Henson on Media & Crime Coverage

I honestly don't like to Scott Henson's Grits for Breakfast. It's an interesting enough beat that's certainly of interest ... just not one that I tend to blog a great deal about. So maybe it was just a matter of time before I'd have an excuse to blog about something there. The excuse comes from Scott's notes on an inmate who died in a Pasadena jail. The guy gets beaten to a pulp by cops with a witness offering (take it or leave it) that there was no resistance. The guy being beaten dies. Harris County DA's office phones over and asks if they need to come out to investigate (instead of, ya know, doing the job they're supposed to do). Pasadena police say the guy tripped and died. Chuck Rosenthal's office did nothing but let time go by so evidence and possible witnesses would vanish. That's my take.

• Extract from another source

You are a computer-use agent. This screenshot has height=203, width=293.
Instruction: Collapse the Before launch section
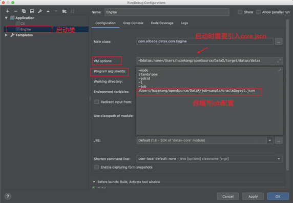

But here's Scott's analysis, touching on an aspect of the media coverage of such incidents:

Grits: MSM unwittingly colludes in covering up police misconduct

I know nothing more about this case than I've read in the media, but the MSM accounts follow a pattern that I've observed in dozens of controversial death in custody cases over the years:

In cases where the department might be held liable, initial reports are often flat out lies. Literally falsehoods. Fabrications. When there is no evidence public yet, police spinmeisters can and do say whatever they think makes the department look best. Often these lies aren't even necessary - they sometimes appear to be just habitual. The media then dutifully report these misstatements to the public.

Within a week or so, a tiny bit of truth trickles out and police must backtrack. The media print a less prominent story with the added information.

Finally, weeks later, if evidence arises of police culpability that contradicts earlier statements, the story gets covered again, but by this time the record is strewn with false and misleading statements and often the public's attention has shifted to another topic.

At this point, one of two things happen: Either the story goes away, or in order to gin up public interest again, the media must publish a "gotcha" story that accuses the department of lying (since they did) and that causes the department to circle the wagons further to protect the officers in all but the most clear-cut cases. This pattern of media coverage doesn't just happen in Houston, btw. It's how police PIOs handle "critical incidents" just about everywhere.

It doesn't come as much of a surprise that the media acts this way. The life of a story is usually hottest at the outset. It's just that, in this case, it stands in stark contrast - again - to the liberal media mime we hear so frequently chirped by those with a political interest in seeing news reporting discredited lest it come back to paint their team negatively.